START Source data
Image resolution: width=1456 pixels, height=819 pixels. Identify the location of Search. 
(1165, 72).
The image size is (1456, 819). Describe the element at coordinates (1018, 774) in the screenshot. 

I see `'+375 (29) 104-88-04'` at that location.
END Source data
START Source data
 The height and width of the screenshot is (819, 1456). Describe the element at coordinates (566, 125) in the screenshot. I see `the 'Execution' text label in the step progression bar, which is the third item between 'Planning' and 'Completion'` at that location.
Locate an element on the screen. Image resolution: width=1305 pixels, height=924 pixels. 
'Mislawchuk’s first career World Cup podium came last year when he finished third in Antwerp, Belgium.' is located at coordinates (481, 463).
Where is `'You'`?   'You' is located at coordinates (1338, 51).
END Source data
START Source data
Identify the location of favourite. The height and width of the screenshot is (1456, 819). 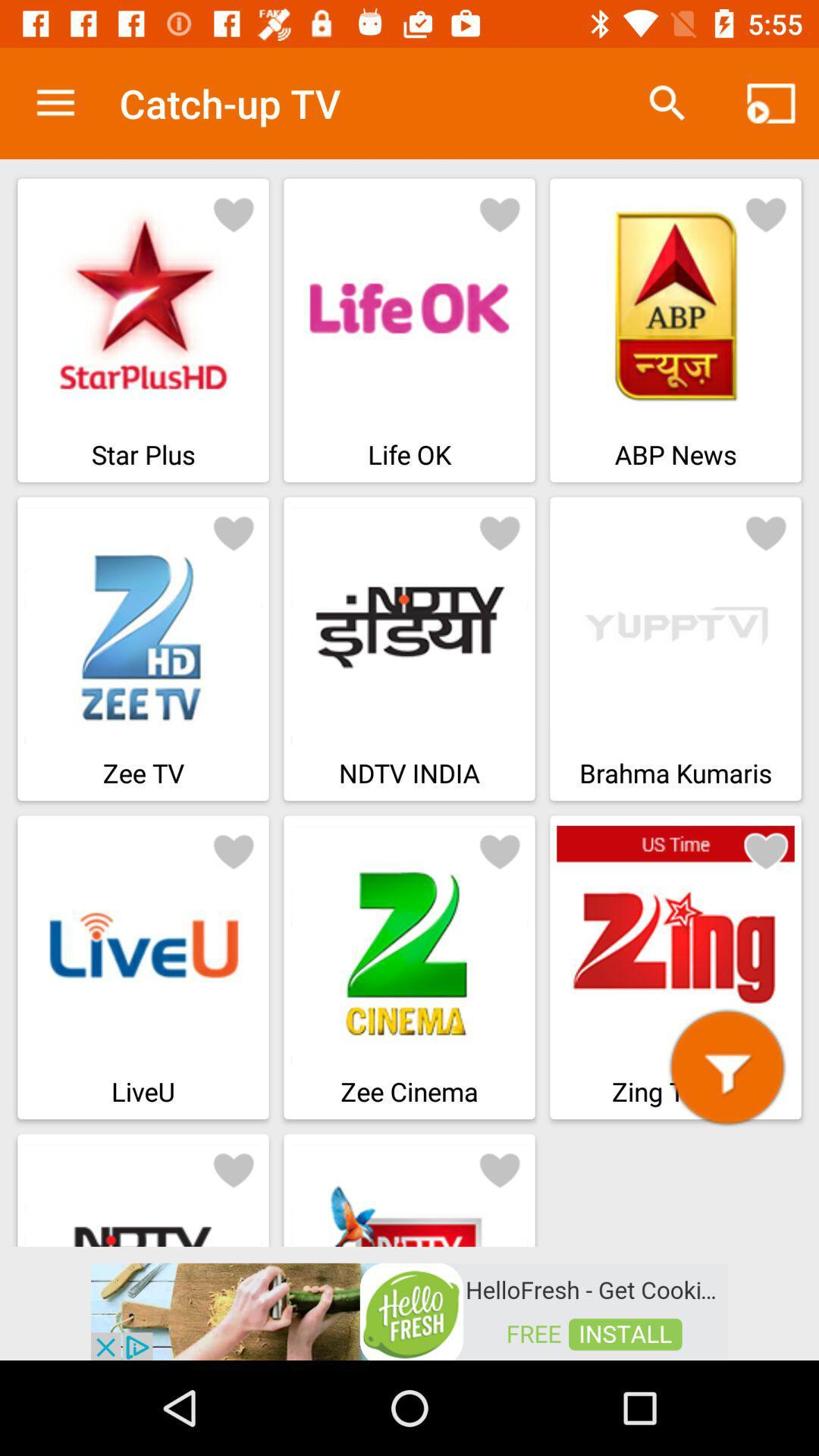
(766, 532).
END Source data
## Goal
Count how many lines of the rows above contain the string "pixels", matching case exactly, and give only the number.

## Exercise answer
2